Su hijo presenta: ¿Falta de atención a los detalles? ¿Comete múltiples errores en las tareas escolares? ¿Parece no escuchar cuando se le habla? ¿No sigue instrucciones? ¿Tiene dificultad para finalizar las tareas, los encargos u otras obligaciones? ¿Le cuesta organizar tareas y actividades? ¿Evita o le disgusta las actividades que requieren un esfuerzo mental o atención sostenida? ¿Extravía objetos: juguetes, libros, maletín, cuadernos? ¿Se distrae ante estímulos irrelevantes? ¿Se mueve de forma excesiva: manos o pies? ¿Se levanta frecuentemente del asiento en clase? ¿Corre o salta excesivamente en situaciones que no son apropiadas? ¿Tiene dificultades para el juego o las actividades de ocio? ¿Habla en exceso? ¿Responde de forma precipitada antes de escuchar toda la pregunta? ¿Se le dificulta esperar su turno? ¿Interrumpe las actividades de otros?

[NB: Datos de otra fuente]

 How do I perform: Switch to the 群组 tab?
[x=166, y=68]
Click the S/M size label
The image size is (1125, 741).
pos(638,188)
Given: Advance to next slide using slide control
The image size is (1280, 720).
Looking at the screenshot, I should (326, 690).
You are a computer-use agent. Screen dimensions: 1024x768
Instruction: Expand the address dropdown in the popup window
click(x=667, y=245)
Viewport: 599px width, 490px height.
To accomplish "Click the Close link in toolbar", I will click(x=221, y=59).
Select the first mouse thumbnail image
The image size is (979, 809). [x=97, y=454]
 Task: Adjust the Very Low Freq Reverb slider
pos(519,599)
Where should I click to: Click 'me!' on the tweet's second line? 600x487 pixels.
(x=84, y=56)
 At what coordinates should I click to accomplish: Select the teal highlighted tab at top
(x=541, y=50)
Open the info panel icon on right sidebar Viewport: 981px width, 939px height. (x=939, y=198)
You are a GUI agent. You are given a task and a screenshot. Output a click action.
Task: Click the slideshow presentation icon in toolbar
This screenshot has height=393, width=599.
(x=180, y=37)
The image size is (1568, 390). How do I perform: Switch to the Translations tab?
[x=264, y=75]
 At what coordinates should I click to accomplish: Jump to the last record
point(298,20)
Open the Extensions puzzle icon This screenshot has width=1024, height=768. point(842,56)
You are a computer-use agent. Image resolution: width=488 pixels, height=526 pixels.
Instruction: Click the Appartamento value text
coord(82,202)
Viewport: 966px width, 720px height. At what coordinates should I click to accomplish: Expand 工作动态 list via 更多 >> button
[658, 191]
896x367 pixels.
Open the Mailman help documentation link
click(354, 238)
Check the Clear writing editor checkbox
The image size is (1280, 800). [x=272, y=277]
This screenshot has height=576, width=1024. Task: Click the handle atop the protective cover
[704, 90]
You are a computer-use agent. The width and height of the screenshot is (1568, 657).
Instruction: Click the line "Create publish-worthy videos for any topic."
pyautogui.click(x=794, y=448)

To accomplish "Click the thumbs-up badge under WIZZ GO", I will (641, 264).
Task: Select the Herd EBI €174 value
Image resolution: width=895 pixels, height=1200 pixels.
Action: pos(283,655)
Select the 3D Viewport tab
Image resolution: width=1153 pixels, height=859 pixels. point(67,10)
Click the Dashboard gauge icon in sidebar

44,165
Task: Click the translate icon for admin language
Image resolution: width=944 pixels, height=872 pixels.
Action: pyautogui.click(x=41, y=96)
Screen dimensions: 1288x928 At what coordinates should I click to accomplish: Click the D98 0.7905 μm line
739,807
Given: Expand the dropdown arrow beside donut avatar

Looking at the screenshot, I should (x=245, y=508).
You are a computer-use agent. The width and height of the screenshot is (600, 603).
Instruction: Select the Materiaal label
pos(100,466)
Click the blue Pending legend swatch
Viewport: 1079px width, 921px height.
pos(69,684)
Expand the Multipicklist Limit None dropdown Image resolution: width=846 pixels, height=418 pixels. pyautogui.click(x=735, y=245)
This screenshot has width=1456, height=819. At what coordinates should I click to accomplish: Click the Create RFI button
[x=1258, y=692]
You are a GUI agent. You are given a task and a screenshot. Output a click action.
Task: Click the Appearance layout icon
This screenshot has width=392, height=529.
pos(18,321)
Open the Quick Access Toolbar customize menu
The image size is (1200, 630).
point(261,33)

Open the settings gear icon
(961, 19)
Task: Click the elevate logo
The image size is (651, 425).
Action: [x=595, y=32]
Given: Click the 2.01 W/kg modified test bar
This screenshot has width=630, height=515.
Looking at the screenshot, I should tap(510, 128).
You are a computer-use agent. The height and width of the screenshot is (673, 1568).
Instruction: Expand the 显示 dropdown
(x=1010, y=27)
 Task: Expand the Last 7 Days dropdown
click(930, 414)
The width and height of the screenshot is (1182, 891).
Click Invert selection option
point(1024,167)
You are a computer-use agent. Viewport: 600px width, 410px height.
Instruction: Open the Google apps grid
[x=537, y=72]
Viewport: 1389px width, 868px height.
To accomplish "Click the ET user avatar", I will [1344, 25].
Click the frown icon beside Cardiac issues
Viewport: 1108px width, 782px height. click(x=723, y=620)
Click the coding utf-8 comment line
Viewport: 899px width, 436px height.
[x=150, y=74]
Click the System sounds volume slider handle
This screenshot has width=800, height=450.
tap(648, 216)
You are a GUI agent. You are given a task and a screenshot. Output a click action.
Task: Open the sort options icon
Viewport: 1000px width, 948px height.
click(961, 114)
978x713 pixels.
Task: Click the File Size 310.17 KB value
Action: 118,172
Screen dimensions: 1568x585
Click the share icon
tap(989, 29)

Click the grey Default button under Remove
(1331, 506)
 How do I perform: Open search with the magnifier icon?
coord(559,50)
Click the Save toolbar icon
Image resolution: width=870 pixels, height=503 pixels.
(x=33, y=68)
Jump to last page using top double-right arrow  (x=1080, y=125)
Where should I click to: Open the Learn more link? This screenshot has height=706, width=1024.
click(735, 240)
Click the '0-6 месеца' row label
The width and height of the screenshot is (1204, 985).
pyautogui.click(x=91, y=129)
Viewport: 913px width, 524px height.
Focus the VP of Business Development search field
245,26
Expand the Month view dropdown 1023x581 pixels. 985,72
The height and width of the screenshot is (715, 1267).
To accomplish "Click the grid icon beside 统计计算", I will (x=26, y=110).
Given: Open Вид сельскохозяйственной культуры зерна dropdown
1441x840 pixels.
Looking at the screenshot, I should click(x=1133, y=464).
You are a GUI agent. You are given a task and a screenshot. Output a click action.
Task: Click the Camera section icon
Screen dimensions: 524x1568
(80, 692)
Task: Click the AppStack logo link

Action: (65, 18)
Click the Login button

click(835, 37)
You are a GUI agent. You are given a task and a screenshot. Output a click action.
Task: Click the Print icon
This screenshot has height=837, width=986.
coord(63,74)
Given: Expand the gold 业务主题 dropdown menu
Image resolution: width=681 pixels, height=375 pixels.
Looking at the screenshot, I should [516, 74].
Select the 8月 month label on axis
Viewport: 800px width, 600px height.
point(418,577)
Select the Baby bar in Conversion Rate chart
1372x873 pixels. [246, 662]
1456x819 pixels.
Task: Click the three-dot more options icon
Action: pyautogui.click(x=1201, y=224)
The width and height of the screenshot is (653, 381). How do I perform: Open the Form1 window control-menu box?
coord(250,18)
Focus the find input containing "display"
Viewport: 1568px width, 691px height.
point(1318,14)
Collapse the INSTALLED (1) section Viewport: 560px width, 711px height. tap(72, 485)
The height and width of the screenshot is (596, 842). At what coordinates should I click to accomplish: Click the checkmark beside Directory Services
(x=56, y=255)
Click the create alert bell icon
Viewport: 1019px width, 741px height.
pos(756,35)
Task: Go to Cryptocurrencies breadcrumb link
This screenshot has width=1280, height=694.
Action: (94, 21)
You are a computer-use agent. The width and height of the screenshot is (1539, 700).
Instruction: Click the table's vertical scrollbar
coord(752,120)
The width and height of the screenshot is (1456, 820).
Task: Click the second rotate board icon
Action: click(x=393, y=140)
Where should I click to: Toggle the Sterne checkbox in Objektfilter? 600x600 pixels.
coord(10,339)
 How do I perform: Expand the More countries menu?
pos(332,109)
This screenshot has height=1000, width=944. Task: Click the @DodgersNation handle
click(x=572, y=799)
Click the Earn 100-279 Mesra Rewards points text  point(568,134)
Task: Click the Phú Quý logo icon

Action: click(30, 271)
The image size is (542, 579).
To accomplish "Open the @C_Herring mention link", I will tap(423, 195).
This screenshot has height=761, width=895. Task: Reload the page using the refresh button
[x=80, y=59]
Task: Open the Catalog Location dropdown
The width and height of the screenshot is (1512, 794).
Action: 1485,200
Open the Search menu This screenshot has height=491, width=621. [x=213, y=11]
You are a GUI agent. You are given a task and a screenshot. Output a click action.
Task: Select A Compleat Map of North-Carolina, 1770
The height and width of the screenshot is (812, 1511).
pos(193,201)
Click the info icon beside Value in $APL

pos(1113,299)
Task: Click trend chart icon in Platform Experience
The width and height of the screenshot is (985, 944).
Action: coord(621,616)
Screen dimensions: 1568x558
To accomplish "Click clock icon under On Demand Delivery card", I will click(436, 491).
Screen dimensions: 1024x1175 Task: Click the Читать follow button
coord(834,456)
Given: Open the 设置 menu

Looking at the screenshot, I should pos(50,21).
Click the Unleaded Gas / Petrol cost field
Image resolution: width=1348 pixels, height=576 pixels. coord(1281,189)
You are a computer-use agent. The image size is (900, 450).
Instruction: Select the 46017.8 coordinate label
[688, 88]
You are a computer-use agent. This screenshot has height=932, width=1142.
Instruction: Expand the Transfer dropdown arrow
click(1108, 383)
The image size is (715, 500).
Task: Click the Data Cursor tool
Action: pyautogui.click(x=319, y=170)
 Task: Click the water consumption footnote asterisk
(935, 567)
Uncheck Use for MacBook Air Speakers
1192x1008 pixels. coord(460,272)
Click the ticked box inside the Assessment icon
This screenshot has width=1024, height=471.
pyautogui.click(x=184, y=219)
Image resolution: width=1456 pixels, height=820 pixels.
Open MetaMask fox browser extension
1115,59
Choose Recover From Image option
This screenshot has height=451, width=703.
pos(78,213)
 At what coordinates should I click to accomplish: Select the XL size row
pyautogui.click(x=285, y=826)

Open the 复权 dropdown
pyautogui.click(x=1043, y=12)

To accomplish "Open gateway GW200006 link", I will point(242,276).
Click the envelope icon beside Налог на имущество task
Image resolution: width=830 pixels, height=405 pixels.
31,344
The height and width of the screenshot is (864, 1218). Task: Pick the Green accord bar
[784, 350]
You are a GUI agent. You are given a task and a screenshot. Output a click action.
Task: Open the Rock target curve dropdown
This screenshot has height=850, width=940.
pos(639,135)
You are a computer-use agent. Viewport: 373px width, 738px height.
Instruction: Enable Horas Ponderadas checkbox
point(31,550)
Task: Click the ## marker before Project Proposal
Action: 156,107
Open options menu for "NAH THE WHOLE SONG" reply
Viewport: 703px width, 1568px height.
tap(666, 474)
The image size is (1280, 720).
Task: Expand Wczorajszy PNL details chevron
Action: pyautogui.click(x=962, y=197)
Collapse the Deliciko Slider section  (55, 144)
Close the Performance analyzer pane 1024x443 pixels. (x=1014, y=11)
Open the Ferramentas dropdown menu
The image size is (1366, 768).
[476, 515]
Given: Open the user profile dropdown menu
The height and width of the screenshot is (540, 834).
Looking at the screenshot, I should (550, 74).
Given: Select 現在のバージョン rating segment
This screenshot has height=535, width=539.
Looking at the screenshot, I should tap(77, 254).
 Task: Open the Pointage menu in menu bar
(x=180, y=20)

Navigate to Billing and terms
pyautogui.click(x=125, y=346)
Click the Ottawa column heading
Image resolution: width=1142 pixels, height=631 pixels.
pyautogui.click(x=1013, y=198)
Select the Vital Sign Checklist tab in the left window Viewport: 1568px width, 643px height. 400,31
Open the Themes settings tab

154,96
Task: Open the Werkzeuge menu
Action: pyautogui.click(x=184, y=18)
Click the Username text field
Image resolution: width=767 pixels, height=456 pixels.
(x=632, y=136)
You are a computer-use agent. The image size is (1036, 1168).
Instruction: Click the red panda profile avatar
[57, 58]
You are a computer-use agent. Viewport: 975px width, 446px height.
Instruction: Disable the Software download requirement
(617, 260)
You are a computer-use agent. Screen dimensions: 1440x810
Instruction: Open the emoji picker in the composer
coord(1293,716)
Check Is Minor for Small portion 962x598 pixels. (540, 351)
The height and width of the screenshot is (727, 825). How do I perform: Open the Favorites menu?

El trastorno por déficit de atención con hiperactividad (TDA-H), se caracteriza por la dificultad del niño para controlar los impulsos y mantener los niveles de atención necesarios para la realización de una tarea. El resultado es un patrón persistente de síntomas de inatención en la esfera cognitiva, hiperactividad en el área motora e impulsividad en el área emocional. Estos síntomas son más notorios cuando se le exige realizar una tarea que le resulte larga y monótona. Además, se le dificulta seguir instrucciones, quedarse quieto, esperar su turno, pensar antes de actuar, prever las consecuencias de sus actos y en general todo lo que implique inhibir comportamientos. El TDA-H se clasifica en 3 subtipos: tipo combinado presenta inatención y además hiperactividad-impulsividad, tipo predominantemente inatento y tipo predominantemente hiperactivo-impulsivo.

Tratamiento

La intervención se realiza con el niño, los padres y maestros. Se ofrece psicoeducación acerca de la naturaleza del trastorno y su manejo. Se entrena a los padres en el manejo del comportamiento del niño: identificación de conductas problema, refuerzos, sistema de puntos, manejo de las pataletas, tiempo fuera, entre otras. Se entrena al niño en técnicas de autocontrol, manejo de la rabia y la frustración, relajación, habilidades autoinstruccionales, habilidades sociales y resolución de problemas.